Selain pidana badan, Herman juga dituntut pidana denda sebesar Rp 50 juta, dengan ketentuan apabila denda tersebut tidak dibayar, maka diganti dengan pidana kurungan selama 3 bulan.

Sebelum membacakan tuntutannya, jaksa terlebih dahulu menyampaikan sejumlah pertimbangan memberatkan dan meringankan.
Hal yang memberatkan tuntutan, yakni Herman tidak mendukung program pemerintah dalam pemberantasan tindak pidana korupsi.
Sementara itu, hal yang meringankan tuntutan adalah Herman belum pernah dihukum, bersikap sopan, dan menjadi tulang punggung keluarga.
Akibat perbuatannya, jaksa meyakini Herman bersalah melanggar Pasal 11 UU Tipikor.
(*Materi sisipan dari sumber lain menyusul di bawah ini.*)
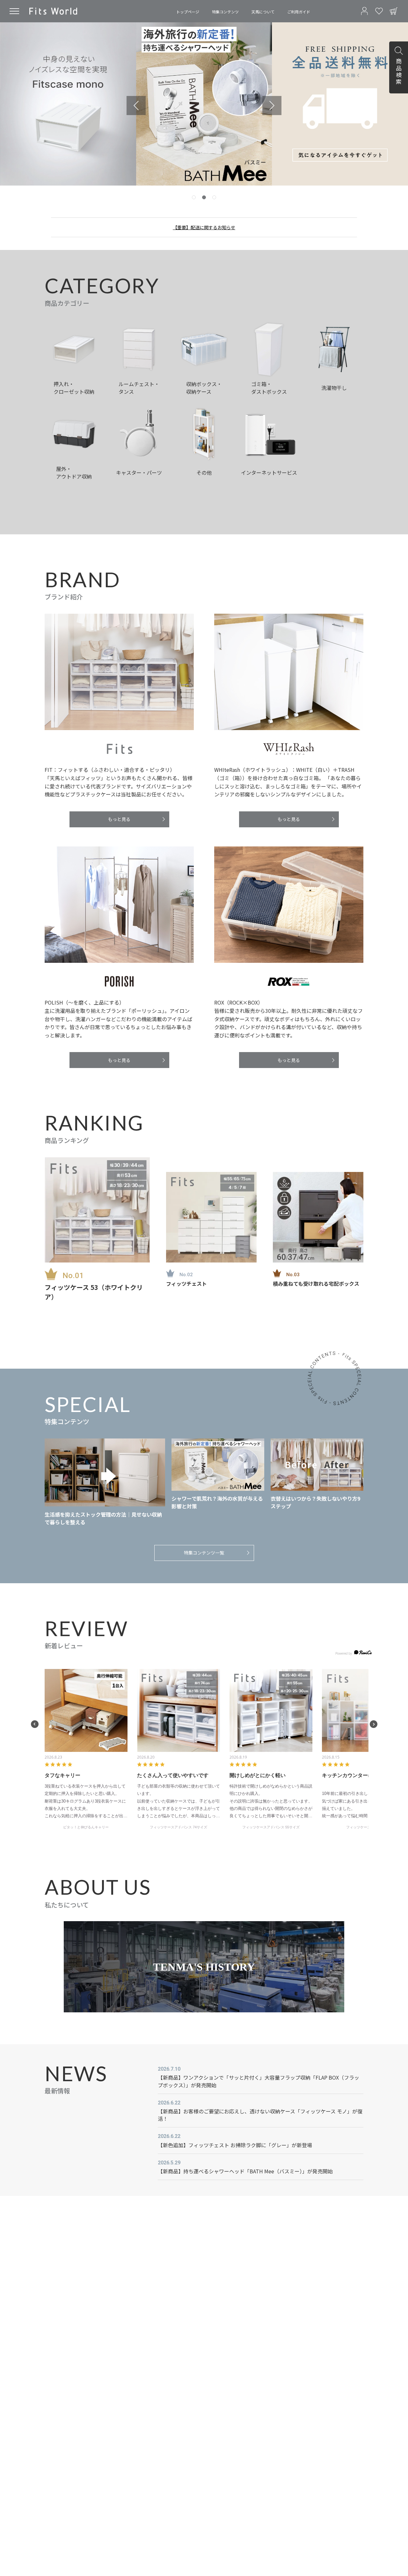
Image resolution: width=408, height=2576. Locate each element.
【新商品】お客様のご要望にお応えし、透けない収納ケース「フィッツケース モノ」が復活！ (260, 2114)
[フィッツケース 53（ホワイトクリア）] (97, 1209)
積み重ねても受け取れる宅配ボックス (316, 1283)
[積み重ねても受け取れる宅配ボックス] (318, 1217)
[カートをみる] (393, 11)
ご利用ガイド (298, 11)
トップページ (187, 11)
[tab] (194, 197)
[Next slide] (271, 105)
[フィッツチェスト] (211, 1217)
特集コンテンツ (225, 11)
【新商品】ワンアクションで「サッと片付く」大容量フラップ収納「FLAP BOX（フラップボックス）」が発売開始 (258, 2081)
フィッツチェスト (186, 1283)
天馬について (262, 11)
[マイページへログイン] (364, 11)
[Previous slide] (136, 105)
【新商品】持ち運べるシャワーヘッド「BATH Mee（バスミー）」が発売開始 (245, 2171)
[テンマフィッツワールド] (53, 11)
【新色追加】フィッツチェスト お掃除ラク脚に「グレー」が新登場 (235, 2145)
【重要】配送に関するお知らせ (204, 227)
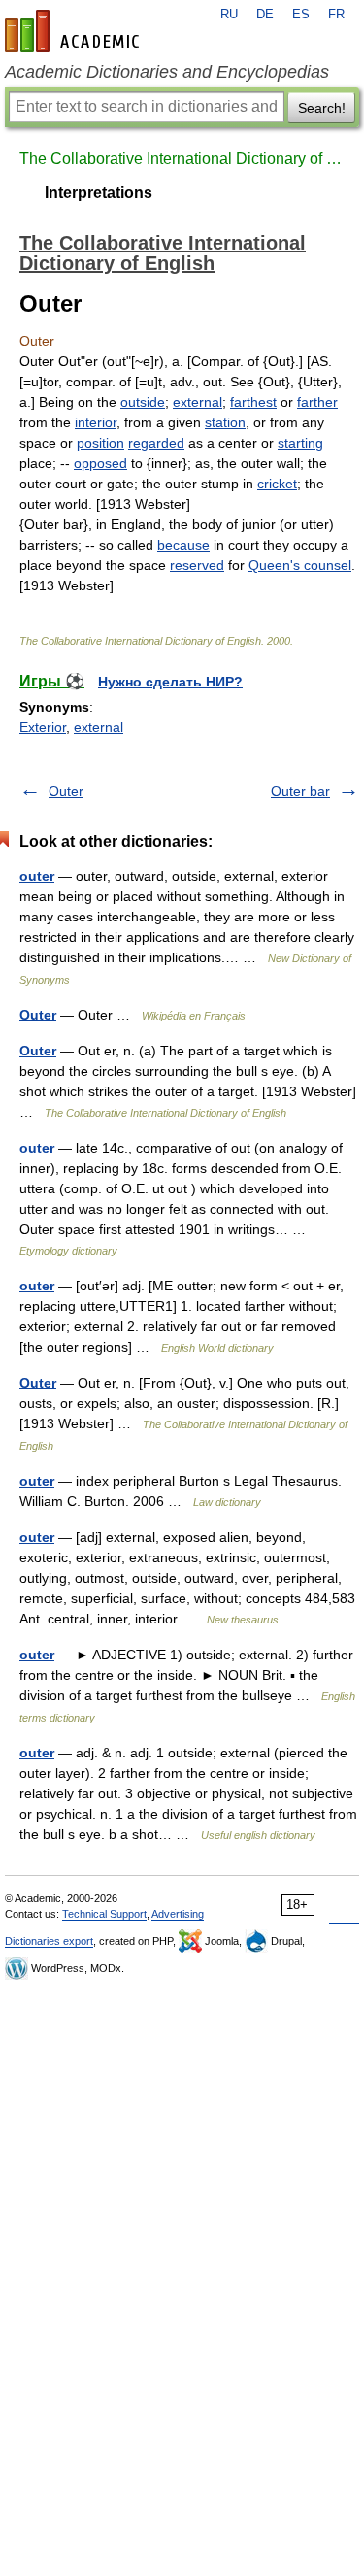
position (100, 443)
Adapun perkara ini bermula ketika seorang warga bernama Effendi Abdul Rachim hendak menjual tanahnya yang berlokasi di kawasan Kelapa Dua, Kebon Jeruk, Jakbar, pada sekitar Mei 2016.
Untuk menjual tanah tersebut, Effendi memerlukan lampiran dokumen berupa Surat Pernyataan Tidak Sengketa, Surat Pernyataan Penguasaan Fisik, Surat Rekomendasi, dan Legalisir Surat Perjanjian Jual Beli.
Pembuatan Surat Pernyataan Tidak Sengketa dan Penguasaan Fisik (Sporadik) serta Surat Rekomendasi Tanah membutuhkan tanda tangan Lurah Kelapa Dua yang saat itu dijabat oleh Herman. Effendi kemudian datang menemui Herman.
"Saat itu Terdakwa memaksa saksi Effendi Abdul Rachim untuk memberikan komisi sebesar 10% dari harga jual tanah untuk menandatangani/mengesahkan Surat Pernyataan Tidak Sengketa dan Penguasaan Fisik (Sporadik) serta Rekomendasi Tanah," ujar jaksa.
Effendi sebenarnya merasa keberatan atas permintaan Herman. Sebab, nilai jual tanahnya itu seharga Rp 2,8 miliar. Namun karena memerlukan dokumen itu, Effendi terpaksa memenuhi permintaan tersebut.
Effendi kemudian menghubungi perantara penjual tanahnya agar menghubungi calon pembeli untuk membayarkan uang muka. Uang muka selanjutnya diserahkan kepada Effendi sebesar Rp 500 juta.
Effendi lalu menghubungi Herman bahwa uang yang dimintanya sudah tersedia. Herman pun menyuruh anak buahnya, Darusman, untuk menemui Effendi di salah satu restoran di dekat Kantor Kelurahan Kelapa Dua, Kebon Jeruk.
"Selanjutnya setelah bertemu saksi Darusman, saksi Effendi Abdul Rachim langsung menyerahkan uang tunai sebesar Rp 200 juta yang dibungkus tas plastik warna hitam kepada saksi Darusman dan menitip pesan agar diserahkan kepada Terdakwa," ungkap jaksa.
Darusman lalu menyerahkan titipan Effendi tersebut kepada Herman. Herman yang telah menerima uang itu langsung menandatangani dokumen-dokumen yang diperlukan Effendi. Ia juga memberikan uang kepada Darusman Rp 10 juta.
Atas dakwaan tersebut, Herman mengaku akan menghadapi proses hukumnya. Dia pun menyangkal telah melakukan pemerasan tersebut.
"Jalanin aja, apa yang didakwa itu, saya enggak ke situ. Insyaallah," kata Herman.